■ TASK STATEMENT
Records follow. Print exactly the lines from the one that has "The width and height of the screenshot is (326, 200)." through the one that has "Task: Click the", inclusive, and omit the pictures.

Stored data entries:
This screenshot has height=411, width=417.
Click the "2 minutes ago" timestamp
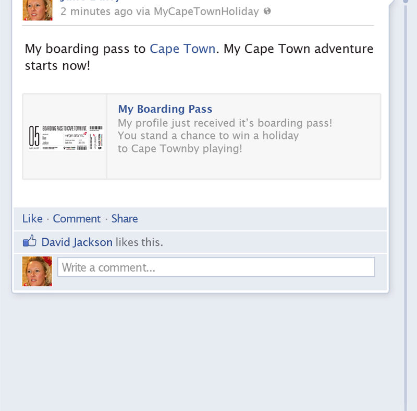click(96, 11)
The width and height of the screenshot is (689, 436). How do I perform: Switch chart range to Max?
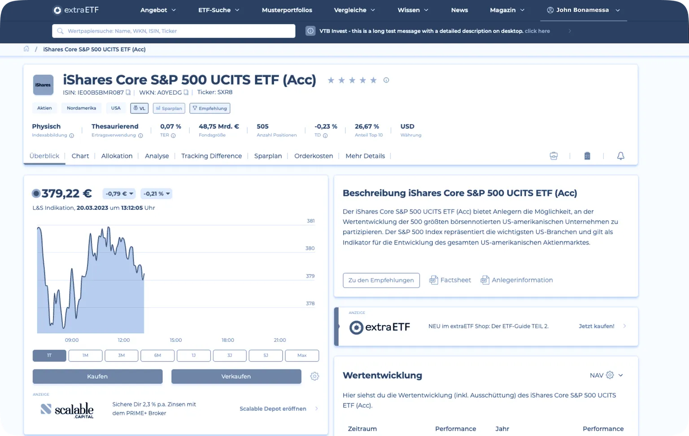[x=302, y=356]
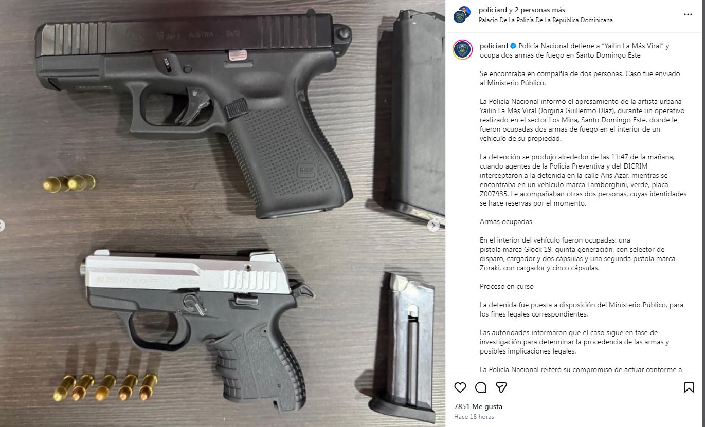Open policiard avatar beside the caption
The width and height of the screenshot is (705, 427).
(462, 50)
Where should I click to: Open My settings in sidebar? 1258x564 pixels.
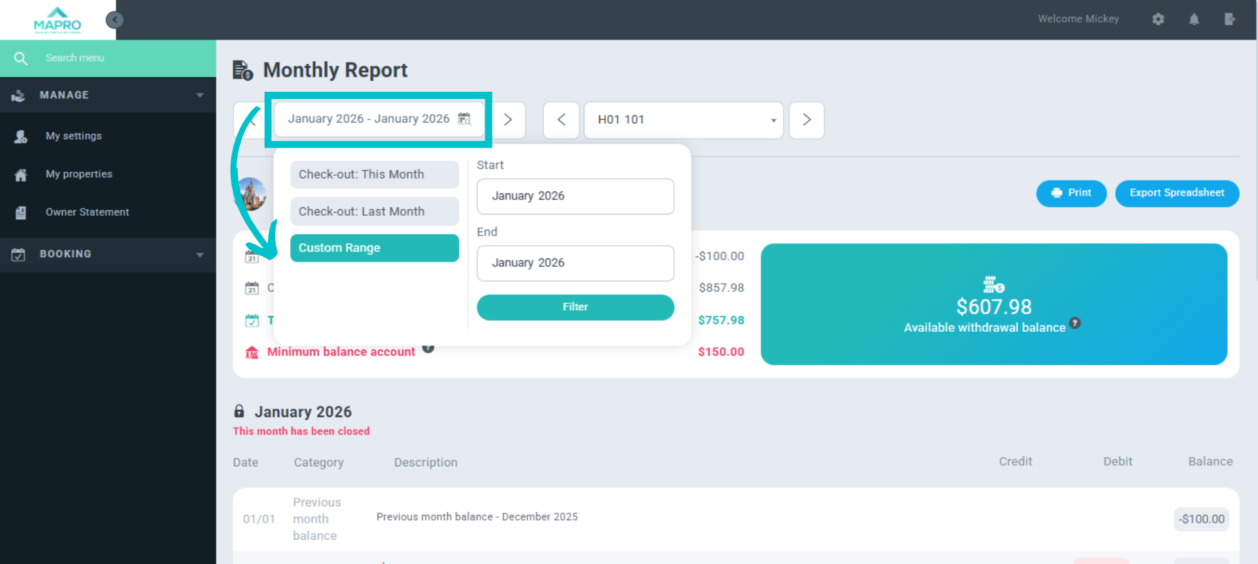click(x=73, y=136)
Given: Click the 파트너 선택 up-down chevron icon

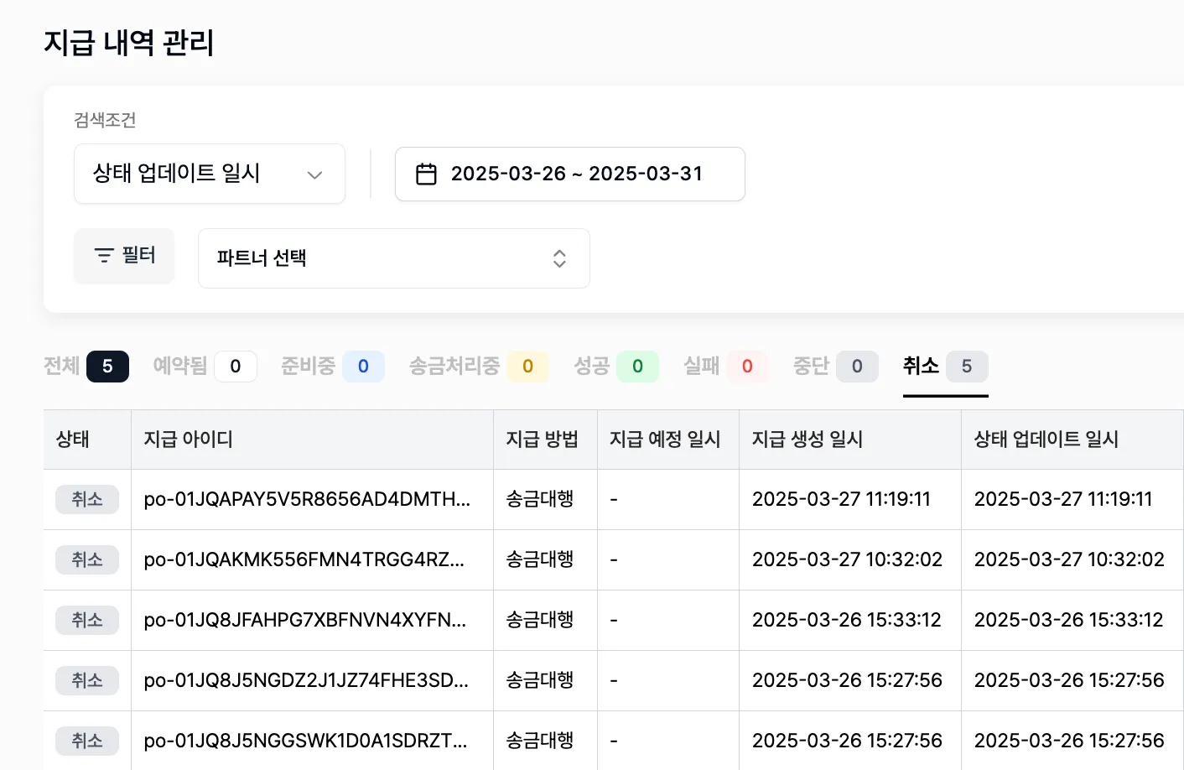Looking at the screenshot, I should pyautogui.click(x=559, y=258).
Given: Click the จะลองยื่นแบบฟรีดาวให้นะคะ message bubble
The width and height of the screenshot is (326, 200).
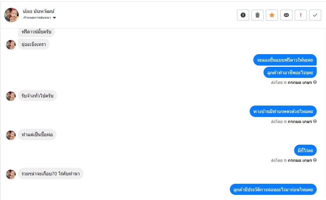Looking at the screenshot, I should pyautogui.click(x=285, y=60).
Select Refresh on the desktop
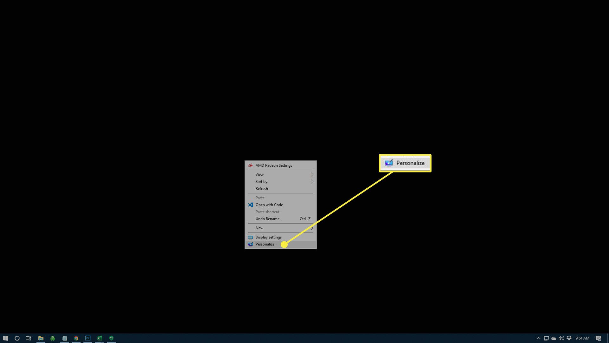Screen dimensions: 609x343 click(261, 188)
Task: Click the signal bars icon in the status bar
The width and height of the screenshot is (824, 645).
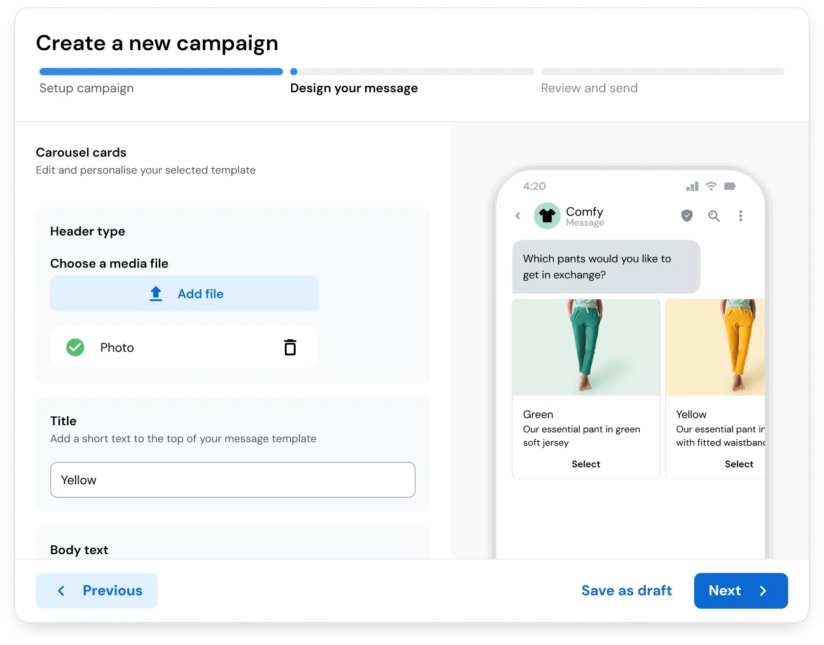Action: coord(692,186)
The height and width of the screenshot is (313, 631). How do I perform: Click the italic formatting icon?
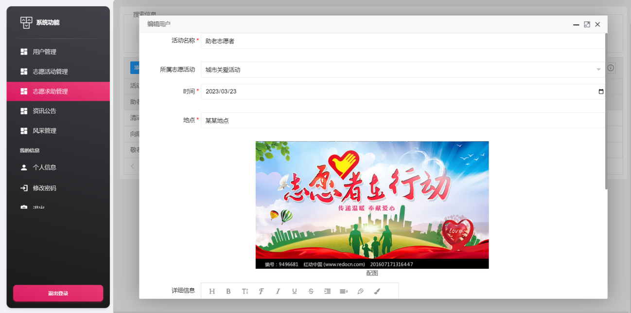click(x=278, y=291)
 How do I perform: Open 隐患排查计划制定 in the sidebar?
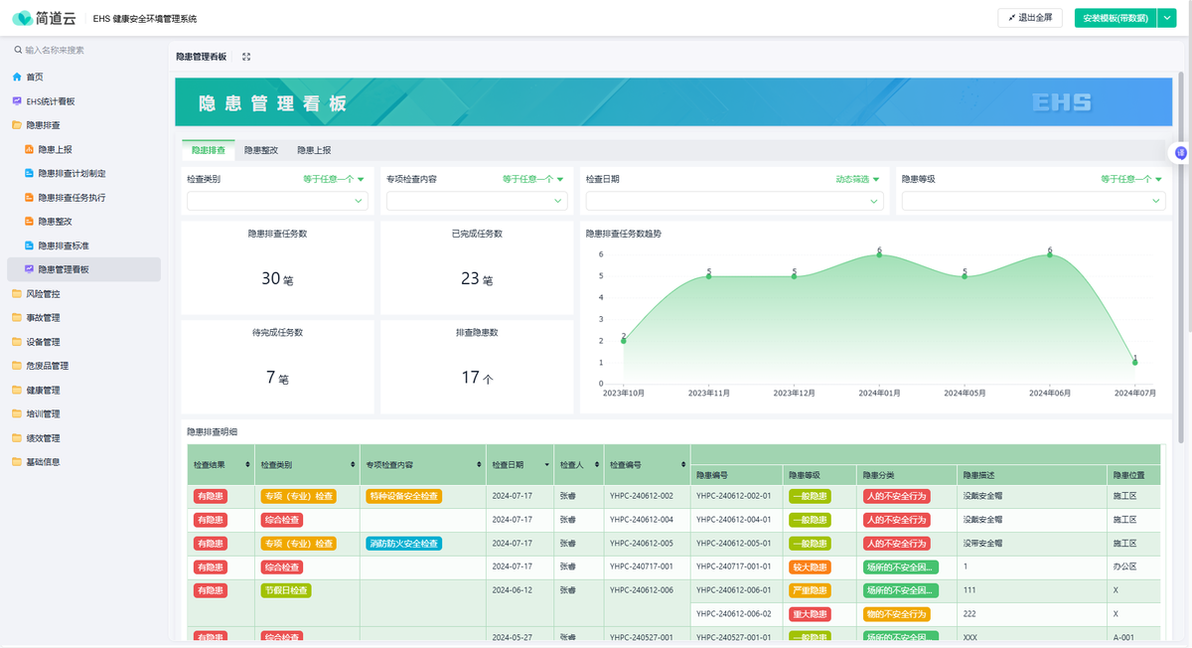click(x=72, y=173)
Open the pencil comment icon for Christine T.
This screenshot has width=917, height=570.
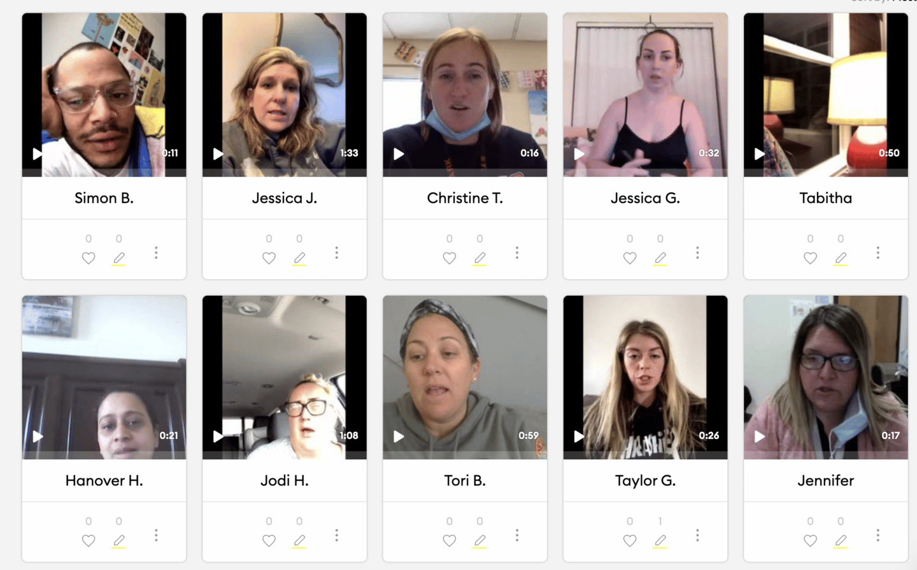[480, 258]
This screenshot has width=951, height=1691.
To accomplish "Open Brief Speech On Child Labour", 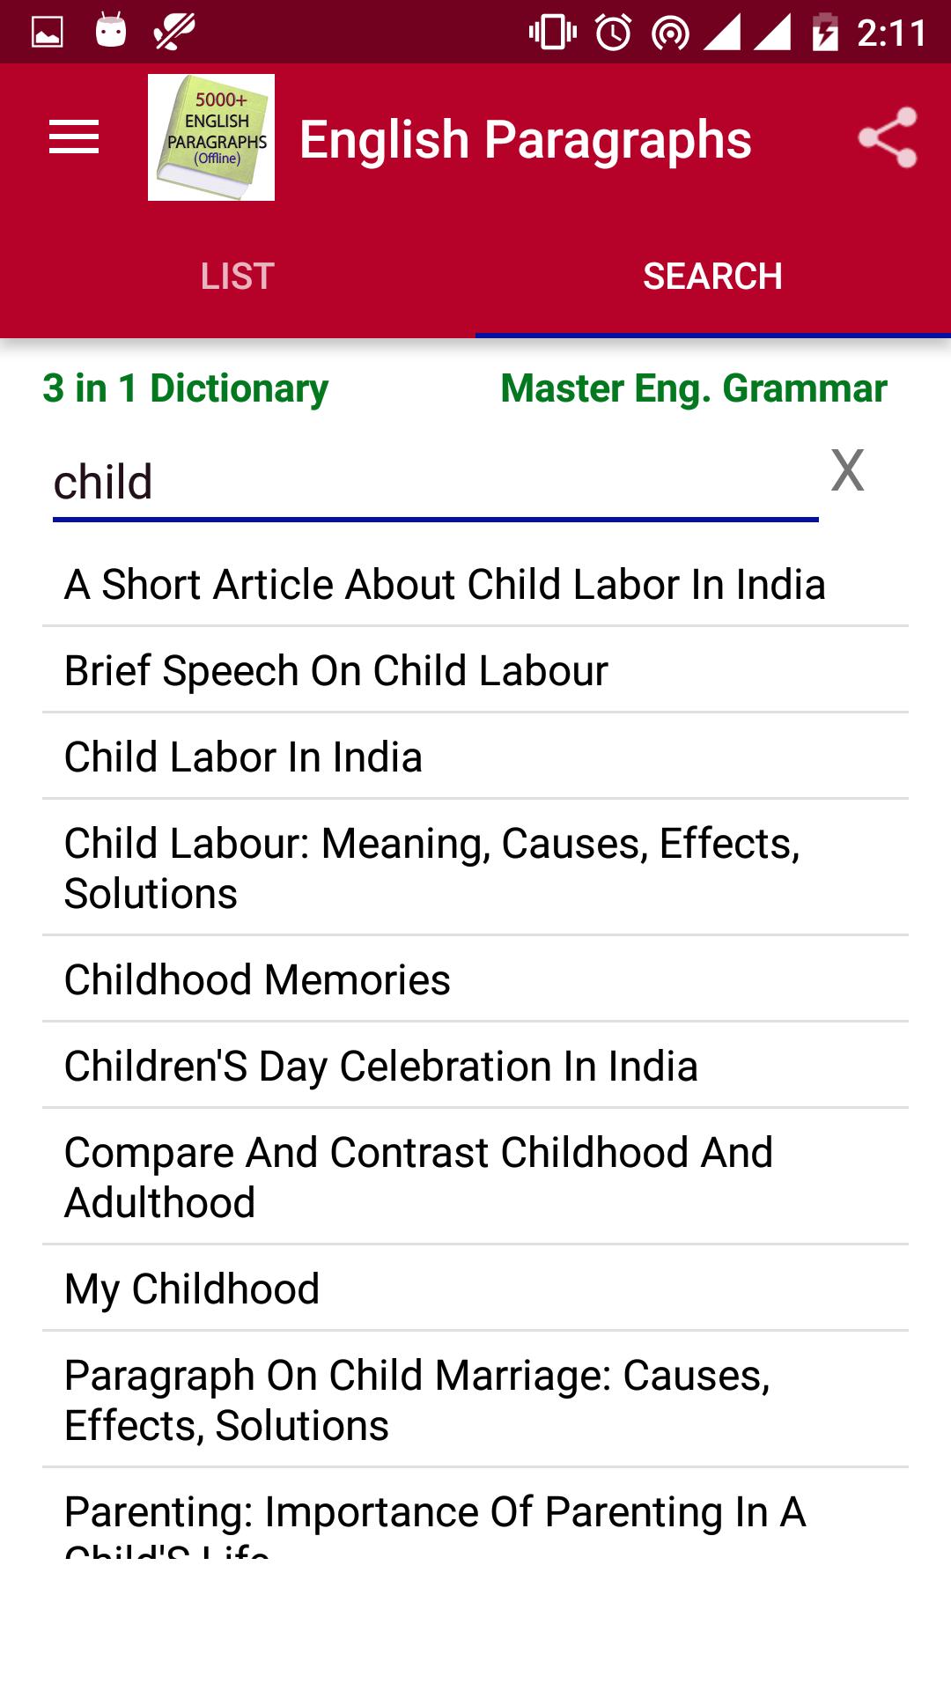I will [x=476, y=670].
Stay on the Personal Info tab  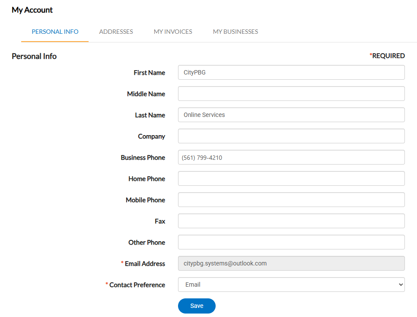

■ YOUR SOLUTION
The width and height of the screenshot is (326, 200).
Looking at the screenshot, I should pyautogui.click(x=285, y=60).
Select Refresh on the desktop
Screen dimensions: 609x343 click(261, 188)
Task: Click the signal bars icon in the status bar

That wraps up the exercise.